If we agree to handle the error message in #3306434, then we can update the MRs for this issue and they can be fixed in either order.
Comment #33
catchBoth MRs look good to me and I can't see anything else to do here.
Comment #34
berdirThis issue overlaps with #3306434: Fix access checks for bundle permissions to avoid triggering a config validation error now, which is making the same change, with test coverage, that test coverage was deliberately written that it will need to be adjusted when this issue lands.
I think the other issue should be committed first at this point and then this rerolled.
Or, remove the findConfigEntityDependenciesAsEntities() change from this completely, then we _could_ also land this first, but it will only partially address the problem that many people are currently reporting in the other issue (it will still happen, but only when you actually visit the manage permissions page).
Comment #35
catchAh that is fair enough, let's explicitly postpone this then.
Comment #36
benjifisherComment #37
benjifisherNow that #3306434: Fix access checks for bundle permissions to avoid triggering a config validation error is fixed, we can un-postpone this issue.
We need remove the changes in the MRs that were already made by #3306434. I left comments on the MRs.
I am curious how much #3306434 helps the performance, if at all. Should this issue still be prioritized as Major?
Comment #38
berdirRebased. To answer #37, we'll need to profile this on a real-world site with lots of contact forms and also lots of other configuration, possibly both before/after the other issue.

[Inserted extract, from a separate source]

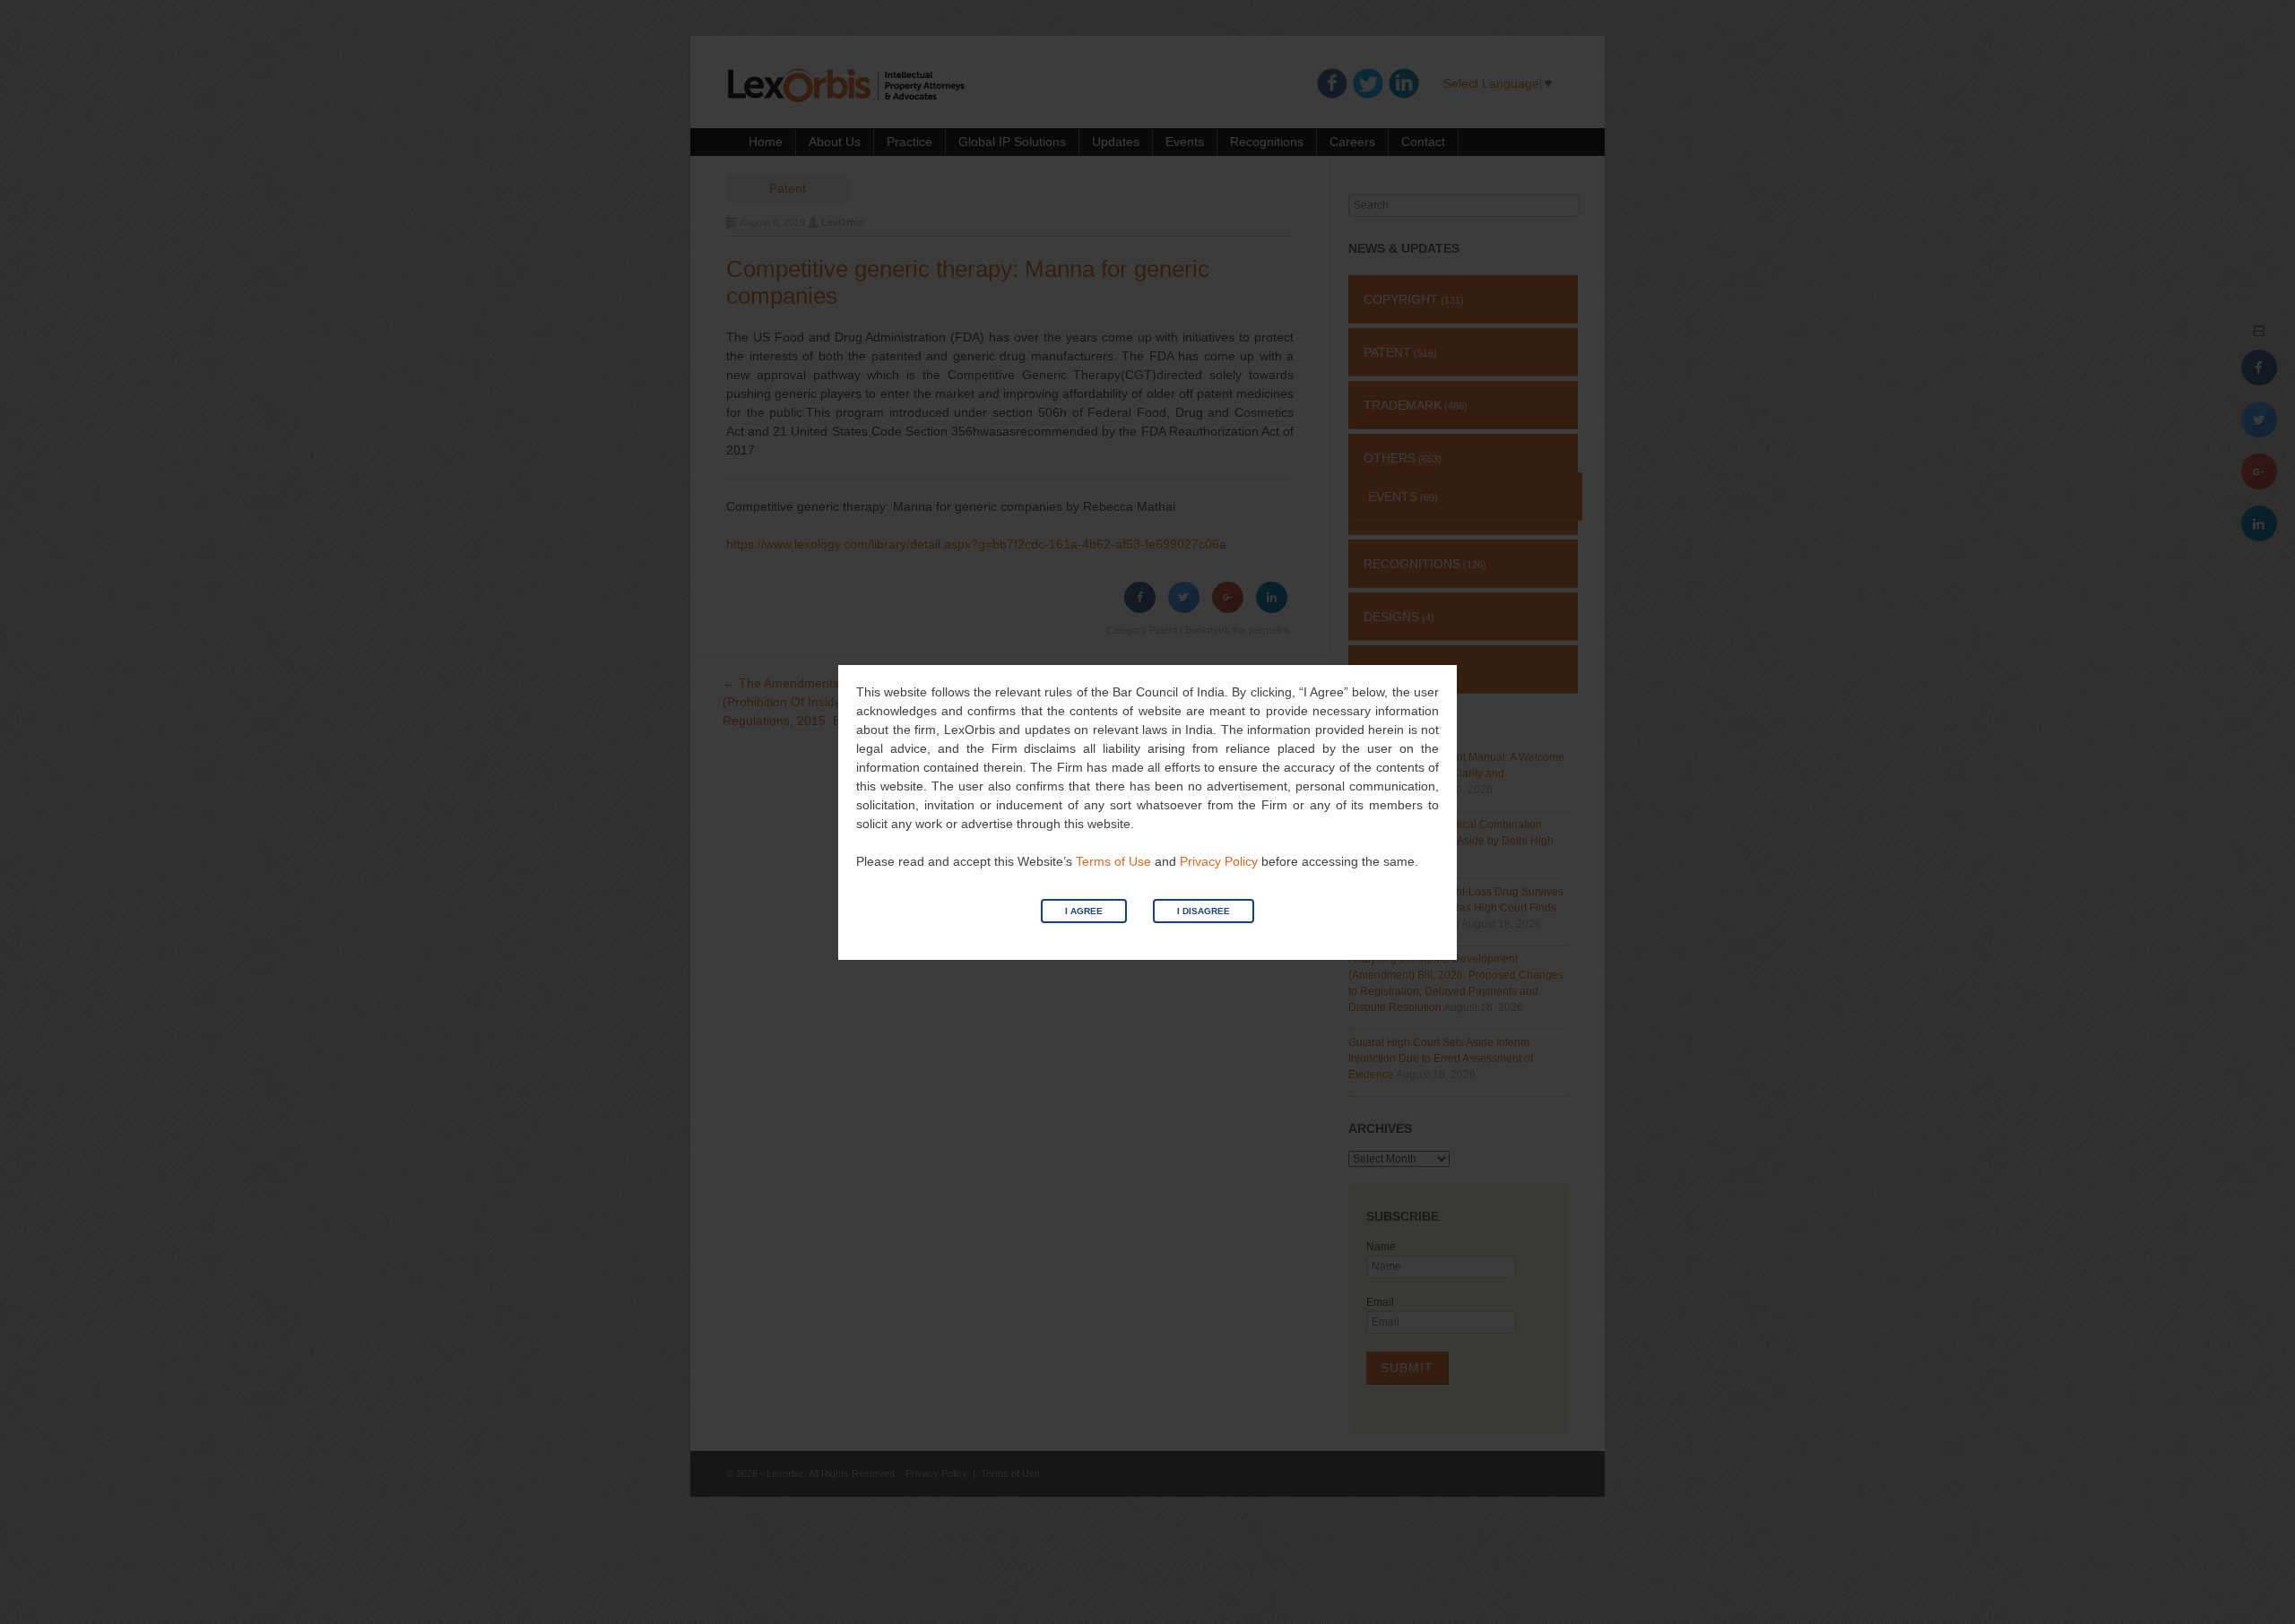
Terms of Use (1113, 861)
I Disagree (1203, 911)
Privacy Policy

Doing a test on our install profile with about 1300 config objects and still on 10.2, without either patch, testing on the edit page of a contact form, a single call to getConfigEntitiesToChangeOnDependencyRemoval() is about 100ms/17% and 16MB memory. With the patch applied from the other issue, it's reduced to 50ms/10%/15MB. Memory isn't changed much because it still needs to load all config objects. That's about 35% of total memory usage.
Better, but still considerable overhead and it will get worse the more config you have and IMHO well worth the price of having a visible manage permissions local task that might be empty to save 10%+ time and 30%+ memory on every manage fields/display/forms page that shows those local tasks, without even talking about the extra overhead of admin_toolbar and so on doing, the same thing many times for many contact forms.
Comment #39
summit commentedHi, great this is solved! Where can I find the best patch to use now on Drupal 10.3.1?
Is it https://www.drupal.org/files/issues/2023-09-01/3384600-5.patch
Or will there very soon be a Drupal 10.3.2 with this patch on deck?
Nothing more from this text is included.